Hyderabad-based pharma company Bharat Biotech, on Wednesday, released the results of the first analysis of Covaxin phase 3 clinical trial. The COVID-19 vaccine demonstrated an interim vaccine efficacy of 81% in its phase 3 clinical trial. Covaxin is currently in its phase three clinical trial and is one of the two COVID-19 vaccines (apart from Serum Institute of India’s Covishield) currently being administered to the health care workers, frontline workers, citizens above 60 years and those above 45 years with comorbidities as part of the COVID-19 vaccination drive.

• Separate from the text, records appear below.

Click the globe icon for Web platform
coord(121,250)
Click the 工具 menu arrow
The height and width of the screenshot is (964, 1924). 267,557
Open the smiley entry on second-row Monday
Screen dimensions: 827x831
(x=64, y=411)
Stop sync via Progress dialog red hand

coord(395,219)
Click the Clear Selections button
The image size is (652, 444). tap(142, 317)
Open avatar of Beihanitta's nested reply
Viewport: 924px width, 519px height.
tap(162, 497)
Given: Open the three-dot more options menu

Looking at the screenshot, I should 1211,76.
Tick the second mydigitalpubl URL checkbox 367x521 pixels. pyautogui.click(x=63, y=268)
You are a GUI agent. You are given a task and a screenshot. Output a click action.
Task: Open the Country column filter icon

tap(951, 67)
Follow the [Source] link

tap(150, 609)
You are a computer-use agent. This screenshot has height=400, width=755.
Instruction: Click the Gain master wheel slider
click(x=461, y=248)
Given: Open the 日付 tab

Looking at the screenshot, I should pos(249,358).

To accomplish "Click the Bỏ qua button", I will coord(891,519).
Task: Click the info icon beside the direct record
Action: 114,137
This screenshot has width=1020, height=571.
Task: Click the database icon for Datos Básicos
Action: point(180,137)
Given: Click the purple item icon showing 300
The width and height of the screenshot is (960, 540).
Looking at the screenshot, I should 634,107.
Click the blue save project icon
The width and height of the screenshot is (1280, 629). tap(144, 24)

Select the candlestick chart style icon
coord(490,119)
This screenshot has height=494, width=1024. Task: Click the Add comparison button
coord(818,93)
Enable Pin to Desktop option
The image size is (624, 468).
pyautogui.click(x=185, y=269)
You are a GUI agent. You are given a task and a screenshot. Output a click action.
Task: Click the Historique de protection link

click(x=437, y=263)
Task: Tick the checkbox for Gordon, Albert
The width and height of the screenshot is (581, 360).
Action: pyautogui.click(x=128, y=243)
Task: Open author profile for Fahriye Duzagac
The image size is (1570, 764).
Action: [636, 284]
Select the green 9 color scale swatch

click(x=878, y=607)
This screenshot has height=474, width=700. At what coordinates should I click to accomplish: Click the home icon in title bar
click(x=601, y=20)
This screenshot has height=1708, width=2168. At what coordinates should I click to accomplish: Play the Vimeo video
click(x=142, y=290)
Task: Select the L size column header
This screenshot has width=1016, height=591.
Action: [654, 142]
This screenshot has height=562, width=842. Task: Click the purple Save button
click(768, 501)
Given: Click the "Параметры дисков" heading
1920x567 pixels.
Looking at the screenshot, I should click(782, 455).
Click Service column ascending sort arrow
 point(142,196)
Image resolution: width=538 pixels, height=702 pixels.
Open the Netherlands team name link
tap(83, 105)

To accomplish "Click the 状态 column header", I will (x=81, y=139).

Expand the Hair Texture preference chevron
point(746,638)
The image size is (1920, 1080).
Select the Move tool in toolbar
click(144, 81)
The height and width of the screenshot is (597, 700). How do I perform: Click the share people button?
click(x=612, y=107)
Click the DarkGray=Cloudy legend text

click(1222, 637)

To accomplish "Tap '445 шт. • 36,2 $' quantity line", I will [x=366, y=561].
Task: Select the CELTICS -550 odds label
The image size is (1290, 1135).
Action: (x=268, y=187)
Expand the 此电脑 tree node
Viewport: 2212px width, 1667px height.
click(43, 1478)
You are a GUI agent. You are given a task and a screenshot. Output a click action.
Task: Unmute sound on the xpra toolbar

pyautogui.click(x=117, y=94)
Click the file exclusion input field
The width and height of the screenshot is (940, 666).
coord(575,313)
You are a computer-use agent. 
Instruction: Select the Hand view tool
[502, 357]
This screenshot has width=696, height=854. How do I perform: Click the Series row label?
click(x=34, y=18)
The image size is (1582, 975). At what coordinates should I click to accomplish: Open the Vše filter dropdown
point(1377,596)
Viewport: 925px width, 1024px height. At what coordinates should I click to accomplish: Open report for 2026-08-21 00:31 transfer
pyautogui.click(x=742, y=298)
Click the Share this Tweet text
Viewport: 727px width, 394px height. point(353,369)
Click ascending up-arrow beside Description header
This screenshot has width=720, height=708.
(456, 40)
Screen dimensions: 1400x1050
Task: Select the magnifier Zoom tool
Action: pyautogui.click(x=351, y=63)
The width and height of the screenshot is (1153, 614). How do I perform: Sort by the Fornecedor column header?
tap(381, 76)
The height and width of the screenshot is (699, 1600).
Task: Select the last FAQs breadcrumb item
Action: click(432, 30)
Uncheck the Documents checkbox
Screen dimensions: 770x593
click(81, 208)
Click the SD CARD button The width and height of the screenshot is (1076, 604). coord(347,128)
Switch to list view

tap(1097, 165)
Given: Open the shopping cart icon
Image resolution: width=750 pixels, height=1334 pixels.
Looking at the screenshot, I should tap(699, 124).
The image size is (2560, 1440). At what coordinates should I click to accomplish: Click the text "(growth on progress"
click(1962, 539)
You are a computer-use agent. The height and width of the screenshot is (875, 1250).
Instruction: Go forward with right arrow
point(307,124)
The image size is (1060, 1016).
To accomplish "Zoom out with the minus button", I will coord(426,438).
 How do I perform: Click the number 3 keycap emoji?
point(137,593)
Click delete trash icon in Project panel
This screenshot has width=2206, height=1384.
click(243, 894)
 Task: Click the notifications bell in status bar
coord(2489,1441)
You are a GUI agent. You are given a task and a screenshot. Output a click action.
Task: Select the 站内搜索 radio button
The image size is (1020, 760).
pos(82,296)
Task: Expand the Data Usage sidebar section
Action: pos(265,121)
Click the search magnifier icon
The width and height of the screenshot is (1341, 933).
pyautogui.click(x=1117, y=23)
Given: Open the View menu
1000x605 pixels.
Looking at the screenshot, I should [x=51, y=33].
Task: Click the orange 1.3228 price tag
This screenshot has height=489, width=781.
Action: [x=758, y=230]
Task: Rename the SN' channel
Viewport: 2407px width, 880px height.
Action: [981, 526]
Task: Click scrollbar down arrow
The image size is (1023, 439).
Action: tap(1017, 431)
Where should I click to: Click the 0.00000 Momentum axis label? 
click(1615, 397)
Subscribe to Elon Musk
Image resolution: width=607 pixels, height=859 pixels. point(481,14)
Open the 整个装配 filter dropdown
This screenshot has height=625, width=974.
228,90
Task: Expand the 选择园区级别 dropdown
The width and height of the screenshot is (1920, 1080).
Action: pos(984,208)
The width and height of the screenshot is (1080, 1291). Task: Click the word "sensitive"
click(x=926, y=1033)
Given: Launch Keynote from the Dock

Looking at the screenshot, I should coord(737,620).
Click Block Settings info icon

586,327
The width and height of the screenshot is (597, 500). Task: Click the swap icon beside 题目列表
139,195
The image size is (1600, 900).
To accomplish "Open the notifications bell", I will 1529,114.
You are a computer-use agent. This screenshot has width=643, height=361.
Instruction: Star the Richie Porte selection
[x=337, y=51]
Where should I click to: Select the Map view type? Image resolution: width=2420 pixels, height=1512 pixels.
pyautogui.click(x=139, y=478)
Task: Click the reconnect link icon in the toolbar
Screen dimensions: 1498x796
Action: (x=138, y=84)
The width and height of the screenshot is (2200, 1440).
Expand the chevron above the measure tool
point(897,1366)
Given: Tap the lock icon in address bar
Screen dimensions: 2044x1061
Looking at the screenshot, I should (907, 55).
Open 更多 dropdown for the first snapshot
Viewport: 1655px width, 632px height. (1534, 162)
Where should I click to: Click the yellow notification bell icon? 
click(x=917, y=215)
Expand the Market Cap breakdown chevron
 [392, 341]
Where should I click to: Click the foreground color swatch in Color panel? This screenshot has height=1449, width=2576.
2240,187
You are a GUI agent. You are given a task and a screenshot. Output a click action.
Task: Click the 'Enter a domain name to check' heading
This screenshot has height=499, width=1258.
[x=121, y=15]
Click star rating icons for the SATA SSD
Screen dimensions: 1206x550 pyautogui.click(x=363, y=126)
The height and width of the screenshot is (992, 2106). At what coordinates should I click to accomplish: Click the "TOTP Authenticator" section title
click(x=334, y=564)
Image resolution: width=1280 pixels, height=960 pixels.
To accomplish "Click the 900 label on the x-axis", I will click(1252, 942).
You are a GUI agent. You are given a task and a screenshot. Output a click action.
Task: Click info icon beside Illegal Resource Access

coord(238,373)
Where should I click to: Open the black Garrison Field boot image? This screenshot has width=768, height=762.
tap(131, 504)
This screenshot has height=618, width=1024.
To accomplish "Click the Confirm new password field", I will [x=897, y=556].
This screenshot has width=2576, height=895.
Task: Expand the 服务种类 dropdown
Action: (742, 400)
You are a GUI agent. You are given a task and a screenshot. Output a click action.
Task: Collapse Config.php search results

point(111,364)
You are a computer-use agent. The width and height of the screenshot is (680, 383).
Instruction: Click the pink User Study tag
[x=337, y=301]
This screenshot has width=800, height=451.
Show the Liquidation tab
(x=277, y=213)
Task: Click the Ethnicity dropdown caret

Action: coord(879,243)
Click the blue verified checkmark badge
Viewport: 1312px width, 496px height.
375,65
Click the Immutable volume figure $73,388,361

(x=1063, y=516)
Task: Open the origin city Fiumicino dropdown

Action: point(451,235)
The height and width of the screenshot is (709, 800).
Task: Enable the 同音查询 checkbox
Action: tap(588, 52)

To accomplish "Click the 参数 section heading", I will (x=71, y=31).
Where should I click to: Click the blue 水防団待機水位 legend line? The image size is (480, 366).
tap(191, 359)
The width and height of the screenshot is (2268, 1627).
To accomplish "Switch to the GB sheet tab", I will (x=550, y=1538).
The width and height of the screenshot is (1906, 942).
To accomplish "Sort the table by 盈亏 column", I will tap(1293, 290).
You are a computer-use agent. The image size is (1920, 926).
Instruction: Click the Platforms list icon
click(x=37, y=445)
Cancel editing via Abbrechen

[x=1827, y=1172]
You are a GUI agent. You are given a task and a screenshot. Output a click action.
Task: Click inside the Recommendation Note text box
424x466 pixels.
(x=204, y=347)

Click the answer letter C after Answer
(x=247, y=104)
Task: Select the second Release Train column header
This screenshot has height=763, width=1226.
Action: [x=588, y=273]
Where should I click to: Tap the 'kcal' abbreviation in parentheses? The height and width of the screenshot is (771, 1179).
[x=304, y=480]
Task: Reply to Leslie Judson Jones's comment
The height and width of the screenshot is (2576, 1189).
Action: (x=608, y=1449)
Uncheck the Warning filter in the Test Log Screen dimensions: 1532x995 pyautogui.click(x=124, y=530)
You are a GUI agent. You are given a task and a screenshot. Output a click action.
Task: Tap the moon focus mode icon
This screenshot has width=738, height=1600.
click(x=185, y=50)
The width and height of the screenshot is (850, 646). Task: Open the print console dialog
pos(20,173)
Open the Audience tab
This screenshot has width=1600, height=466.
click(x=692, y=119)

The interim analysis comes two months after several experts questioned the Indian drug regulator for approving Covaxin despite not having phase-three efficacy data. In January, when the Drug Controller General of India (DCGI) permitted Covaxin “for restricted use in clinical trial mode”, health experts questioned the urgency to push a vaccine that is still in its phase three clinical trial, especially in the absence of sufficient data to support its efficacy.
Bharat Biotech’s trial involved 25,800 subjects, one of the largesin India and was done in partnership with the Indian Council of Medical Research (ICMR). Bharat Biotech’s first interim analysis is based on 43 COVID-19 cases. While Pfizer analysed 170 cases of infection as part its interim analysis, Moderna announced its results based on 95 cases. AstraZeneca-Oxford vaccine (which is being manufactured in India as Covishield) analysed 131 cases in its interim analysis. Russia's Sputnik V published its interim results based on 26 cases. Pfizer, Moderna and Sputnik V reported an interim vaccine efficacy of over 92%. The AstraZeneca vaccine tested at Pune's Serum Institute of India reported an efficacy range of 62-90%, depending on the vaccine dose deployed.
The Phase 3 study enrolled 25,800 participants between 18-98 years of age, including 2,433 over the age of 60 and 4,500 with comorbidities. The first interim analysis is based on 43 cases, of which 36 cases of COVID-19 were observed in the placebo group versus seven cases observed in the Covaxin group, resulting in a point estimate of vaccine efficacy of 80.6%.
The data from 25,800 participants who received a vaccine or placebo in a 1:1 ratio showed that the vaccine candidate or Covaxin was well tolerated. “It was found that Covaxin demonstrated 81% efficacy in preventing COVID-19 in those without prior infection after the second dose,” said Bharat Biotech in a statement. An additional interim analysis is planned for 87 cases, and the final analysis is planned for 130 cases. The Bharat Biotech trial will continue.
Speaking about the result, Dr Krishna Ella, Chairman and Managing Director, Bharat Biotech, said, “With today’s results from our Phase 3 clinical trials, we have now reported data on our COVID-19 vaccine from Phase 1, 2, and 3 trials involving around 27,000 participants. Covaxin not only demonstrates high clinical efficacy trend against COVID-19 but also significant immunogenicity against the rapidly emerging variants”.
According to Bharat Biotech, “Analysis from the National Institute of Virology (NIV) indicates that vaccine-induced antibodies can neutralise the variant strains reported in the United Kingdom and other heterologous strains, which has been published in bioRxiv.”
Covaxin or BBV152 is an inactivated virus-based vaccine against coronavirus. It is stable at 2 to 8°C (refrigerated). It is shipped in a ready-to-use liquid formulation that permits distribution using existing vaccine supply chain channels. “The vaccine has a 28-day open vial policy as a unique product characteristic, thus reducing vaccine wastage by approximately 10-30%,” the company said.
India is currently in its second phase of the COVID-19 vaccination drive. Persons above 60 years and those between 45 and 59 with comorbidities are eligible to take the vaccine. Prime Minister Narendra Modi was among the leaders to take the Covaxin to quell vaccine hesitancy and encourage others to take the shot.